╭─ Material to process

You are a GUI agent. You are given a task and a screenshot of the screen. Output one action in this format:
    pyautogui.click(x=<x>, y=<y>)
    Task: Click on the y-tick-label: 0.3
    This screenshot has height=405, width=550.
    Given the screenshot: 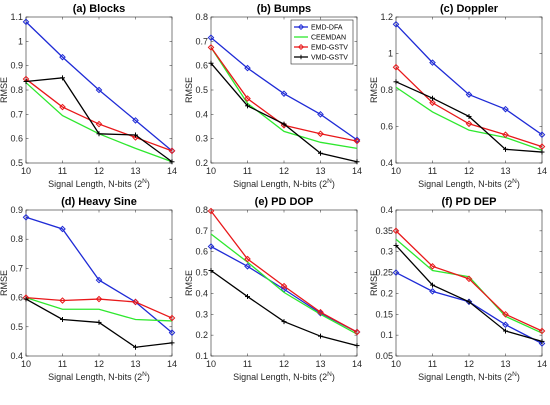 What is the action you would take?
    pyautogui.click(x=386, y=252)
    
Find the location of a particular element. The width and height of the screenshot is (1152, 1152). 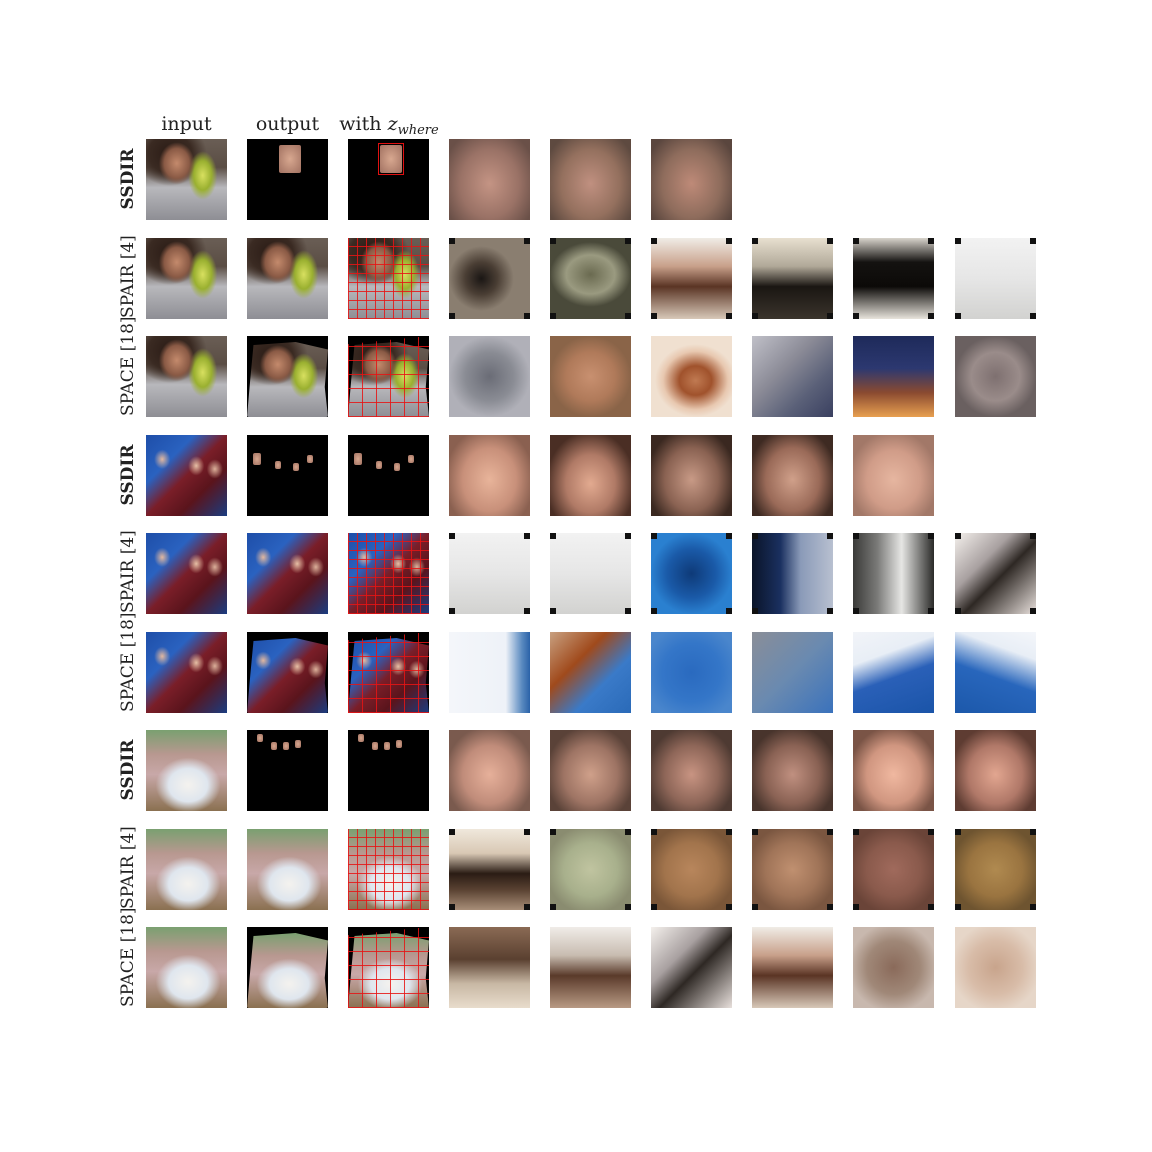

column-header-with-label: with is located at coordinates (360, 124).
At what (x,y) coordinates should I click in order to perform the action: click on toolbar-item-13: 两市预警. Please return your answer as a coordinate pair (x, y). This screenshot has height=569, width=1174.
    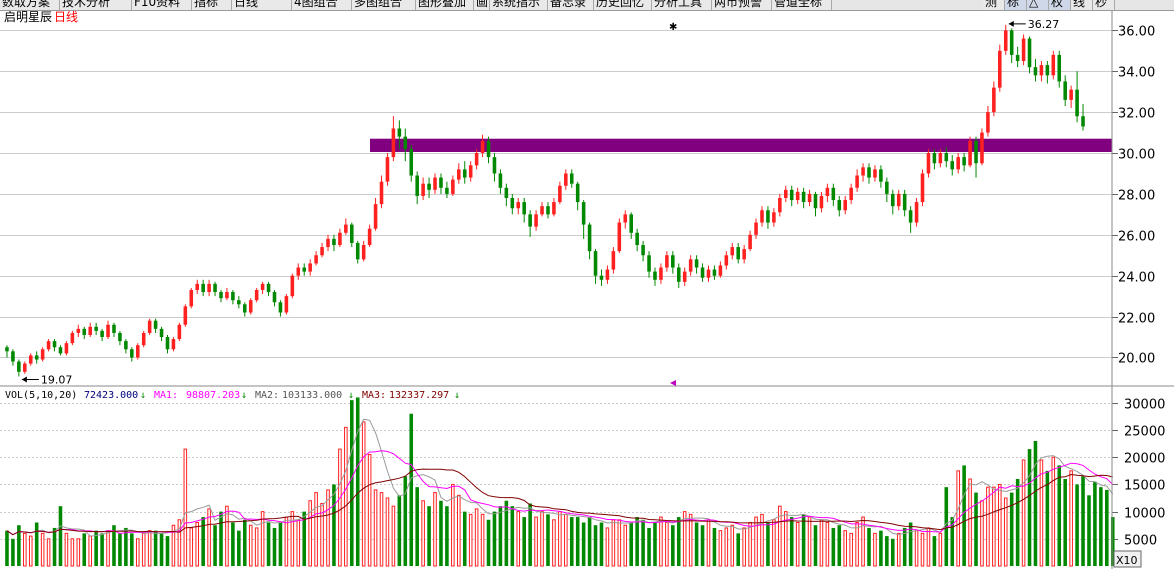
    Looking at the image, I should click on (742, 5).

╰─

> **Exercise requirements**:
Find every line in the records that contains the string "should", and copy each of those lines. Case counts.

> **Task result**:
At what (x,y) coordinates should I click in order to perform the action: click on toolbar-item-13: 两市预警. Please return your answer as a coordinate pair (x, y). This screenshot has height=569, width=1174.
    Looking at the image, I should click on (742, 5).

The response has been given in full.